■ **What is needed**: In the entries that follow, find every line containing "computer" and copy it.

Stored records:
%%
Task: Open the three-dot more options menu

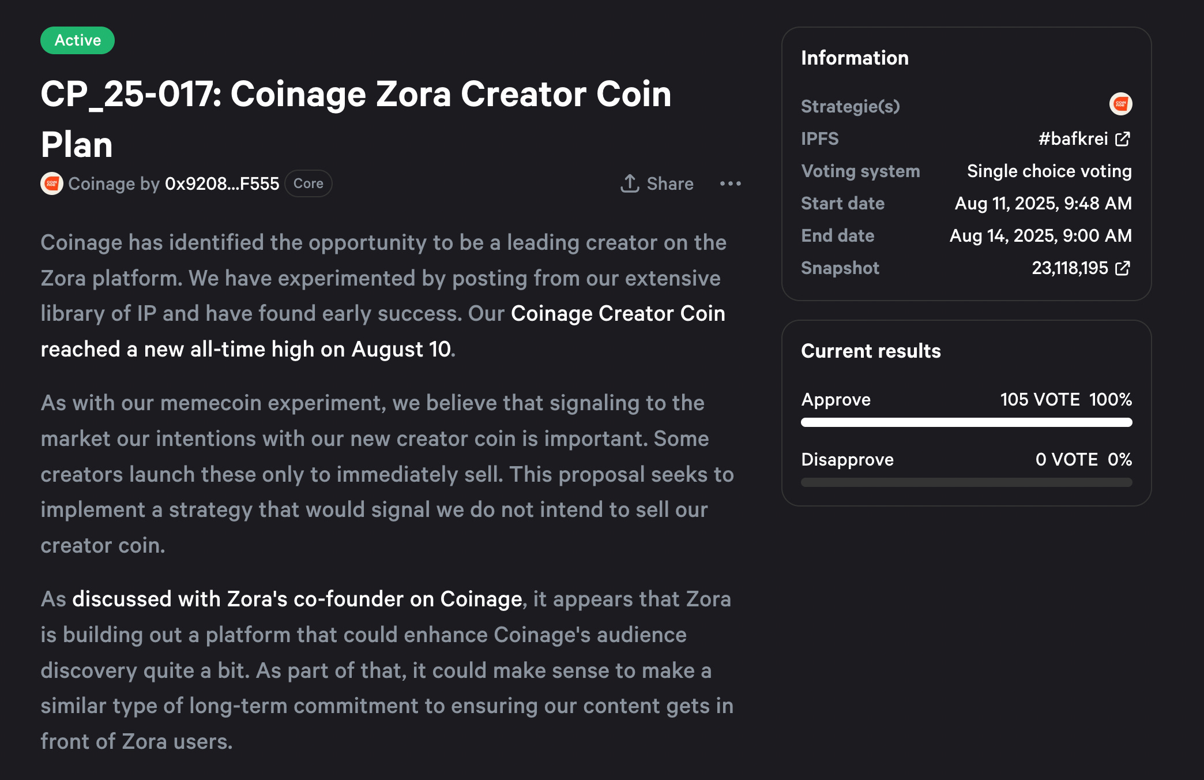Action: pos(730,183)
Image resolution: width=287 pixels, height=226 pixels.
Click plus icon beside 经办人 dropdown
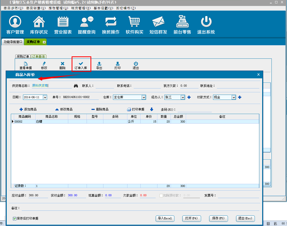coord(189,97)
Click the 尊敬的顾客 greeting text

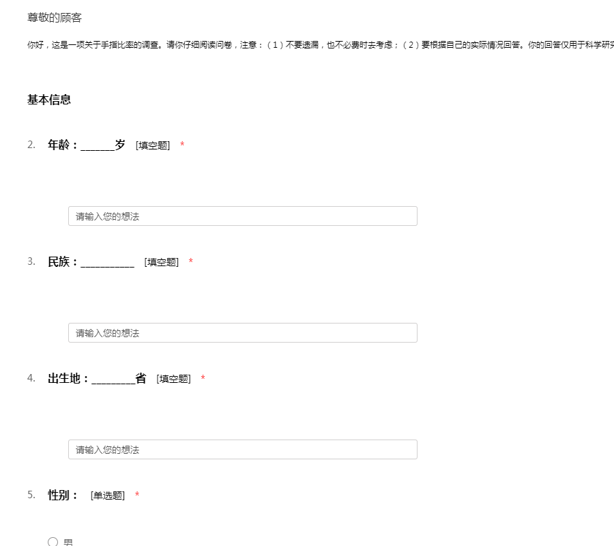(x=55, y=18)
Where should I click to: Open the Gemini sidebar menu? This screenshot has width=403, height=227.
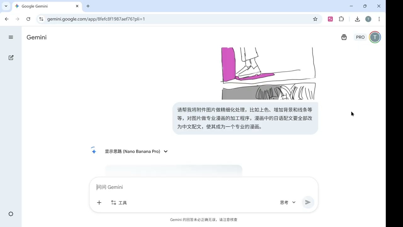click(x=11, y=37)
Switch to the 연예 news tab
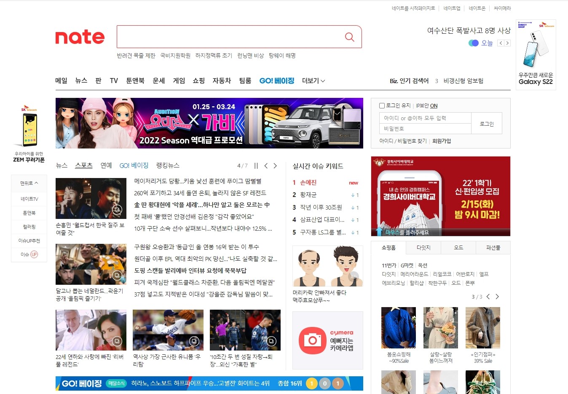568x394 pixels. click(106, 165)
%%
%%
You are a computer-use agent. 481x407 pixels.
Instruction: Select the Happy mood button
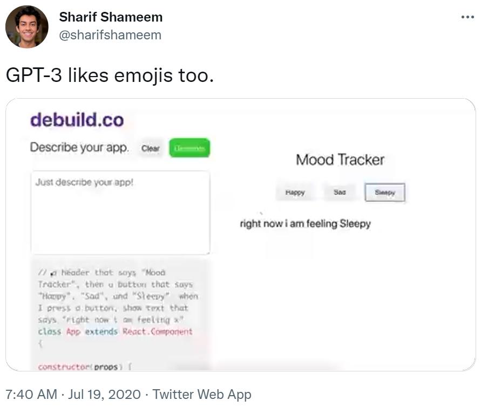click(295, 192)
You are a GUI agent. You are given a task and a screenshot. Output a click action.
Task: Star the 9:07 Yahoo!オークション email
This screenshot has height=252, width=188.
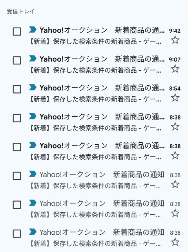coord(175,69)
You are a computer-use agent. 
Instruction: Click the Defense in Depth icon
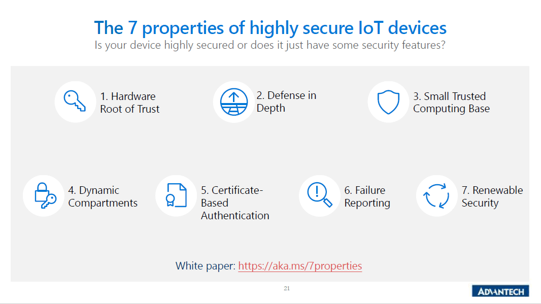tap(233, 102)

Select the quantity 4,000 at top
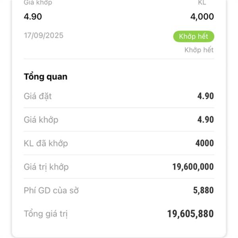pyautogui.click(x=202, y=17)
%%
■ **Written answer**:
You are a computer-use agent. 481x407 pixels.
You are a computer-use agent. 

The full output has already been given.